New Delhi: Saurav Arora spent the weekend at the Indian Institute of Management, Ahmedabad (IIM-A), chatting up directors and teachers, dining out at the canteen—and interviewing students he can hire for his brokerage.
“I enjoy the campus, I interact with students... At IIM Lucknow, we took a break and had kebabs,” said Arora, senior vice-president at Jaypee Capital Services Ltd.
Photo: Hemant Mishra / Mint
As the hiring season begins, recruiters are turning up at business schools to skim off the cream of fresh corporate talent being churned out this year.
Some of them, such as Arora, are not content with the standard format of campus interviews; they bring their own unique styles to the selection process to ensure that they get their money’s worth.
This often involves enlisting the help of previous hires from a particular campus. For instance, Suvojoy Sengupta, a partner heading Booz and Co.’s India operations, has kept himself informed of the goings on at IIM-A, and what the competition is up to, with his team of year-old recruits.
Sengupta began hiring on 13 February, the first day of a staggered weekend campus selection process at the institute. Before that, his team had already networked to find out which students would actually be willing to take up a Booz offer.
Graphic: Ahmed Raza Khan / Mint
“You need to have gathered some data and intelligence before recruitment to narrow down candidates,” he said.
By the end of his time on campus, Sengupta, who had also developed a rapport with the teacher in charge of placements, had a good idea of how many job offers were made overall.
“Hiring is a two-way match,” said Sengupta, himself an IIM-A graduate. “We want good, smart people...who are willing to make a career with us.”
For most recruiters, campus hiring is an expensive, high-stakes and intense process, almost as tiring for the panels of interviewers as it is for candidates—spent supervising hours of interviews, group discussions, psychometric and “culture fit” tests, case-study presentations and summer internship presentations. Devising case-study problems, sifting through applications and putting students on a shortlist precede this.

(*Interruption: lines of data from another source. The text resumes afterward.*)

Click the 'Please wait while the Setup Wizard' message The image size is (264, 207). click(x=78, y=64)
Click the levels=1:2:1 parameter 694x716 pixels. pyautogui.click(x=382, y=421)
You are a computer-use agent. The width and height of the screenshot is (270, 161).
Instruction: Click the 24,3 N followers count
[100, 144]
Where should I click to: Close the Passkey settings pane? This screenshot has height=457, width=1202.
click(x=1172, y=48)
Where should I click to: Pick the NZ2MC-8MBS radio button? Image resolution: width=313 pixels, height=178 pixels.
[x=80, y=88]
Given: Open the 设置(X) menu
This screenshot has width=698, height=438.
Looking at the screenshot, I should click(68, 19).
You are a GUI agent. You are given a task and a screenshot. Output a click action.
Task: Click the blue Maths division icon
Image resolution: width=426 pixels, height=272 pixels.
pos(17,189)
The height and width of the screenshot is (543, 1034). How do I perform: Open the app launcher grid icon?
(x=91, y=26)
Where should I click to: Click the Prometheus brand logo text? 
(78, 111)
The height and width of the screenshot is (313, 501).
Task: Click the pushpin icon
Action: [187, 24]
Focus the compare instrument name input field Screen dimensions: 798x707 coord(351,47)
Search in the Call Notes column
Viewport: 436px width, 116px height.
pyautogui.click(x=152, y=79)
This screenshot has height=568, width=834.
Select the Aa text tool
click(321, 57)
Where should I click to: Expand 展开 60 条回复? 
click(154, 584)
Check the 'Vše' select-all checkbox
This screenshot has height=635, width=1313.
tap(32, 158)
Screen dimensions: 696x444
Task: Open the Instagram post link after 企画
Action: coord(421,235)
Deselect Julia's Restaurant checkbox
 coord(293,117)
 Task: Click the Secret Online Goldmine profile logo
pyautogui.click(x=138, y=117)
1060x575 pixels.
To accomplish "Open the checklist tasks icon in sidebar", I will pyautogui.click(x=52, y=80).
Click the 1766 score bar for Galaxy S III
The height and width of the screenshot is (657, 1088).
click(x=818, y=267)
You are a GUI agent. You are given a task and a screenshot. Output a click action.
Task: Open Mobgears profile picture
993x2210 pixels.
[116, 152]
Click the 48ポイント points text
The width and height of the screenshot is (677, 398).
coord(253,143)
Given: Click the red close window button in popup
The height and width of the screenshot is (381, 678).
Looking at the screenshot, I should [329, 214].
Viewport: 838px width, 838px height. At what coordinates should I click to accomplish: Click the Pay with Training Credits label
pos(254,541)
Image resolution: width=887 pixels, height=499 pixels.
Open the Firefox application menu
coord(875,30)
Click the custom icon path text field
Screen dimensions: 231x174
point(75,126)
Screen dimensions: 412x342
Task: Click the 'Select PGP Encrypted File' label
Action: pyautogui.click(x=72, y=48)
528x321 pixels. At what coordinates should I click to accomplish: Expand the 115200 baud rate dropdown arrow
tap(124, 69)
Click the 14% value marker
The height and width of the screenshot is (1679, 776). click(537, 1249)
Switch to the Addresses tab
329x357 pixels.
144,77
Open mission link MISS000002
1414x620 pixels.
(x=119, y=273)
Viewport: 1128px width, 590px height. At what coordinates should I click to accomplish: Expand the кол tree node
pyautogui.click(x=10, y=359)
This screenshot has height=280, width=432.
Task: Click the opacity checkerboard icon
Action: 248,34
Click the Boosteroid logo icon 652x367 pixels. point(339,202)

In between, recruiters also worry about getting the best candidates and managing their image, which affects their recruitment slot, on campus.
Most companies prepare for hiring by making a couple of advance visits to campus, even though a scheduled interaction with students costs them money.
“Cluster One recruiters almost always make one more visit,” said Rohan Desai, a student who is part of IIM-A’s 298-strong class of 2010. The meetings, said Desai, are supposed to be “informal” and “non-evaluative”.
Year-old alumni, who generally know the graduating class well, play a key role in keeping firms informed about which students might be worth hiring.
They also move around easily, hanging out with students to get fresh “intelligence”. At campuses such as IIM-A, they have access to online software that announces student accomplishments, contest wins and even dorm events.
“It is a well-connected network,” said Ravi Srivastava, an Indian Institute of Technology, Delhi, and IIM-A alumnus and partner at Boston Consulting Group.
The international consultancy made the highest number of eight offers to students in the first batch of recruiters at IIM-A this year. It will end up getting roughly 40 fresh graduates from IIMs, IITs and law schools put together.
“Word goes around for extremes, someone who has a ‘stud profile’ or a free rider”, said IIM-A student Desai.
But the information flow is two-way. Alumni are also instrumental in getting a good word across about companies, especially those that are relatively unknown on campuses.
Arora of Jaypee was a first-time recruiter at campuses last year. Amid the economic slowdown, his firm emerged as the largest recruiter from IIMs, hiring 53 graduates in a total of 62 recruitments from all business schools. This time around, he is travelling with the team he had hired.
“The entire process is driven by alumni,” said Arora, describing students’ comfort with what their peers tell them about his company as “a luxury that last batch didn’t have”.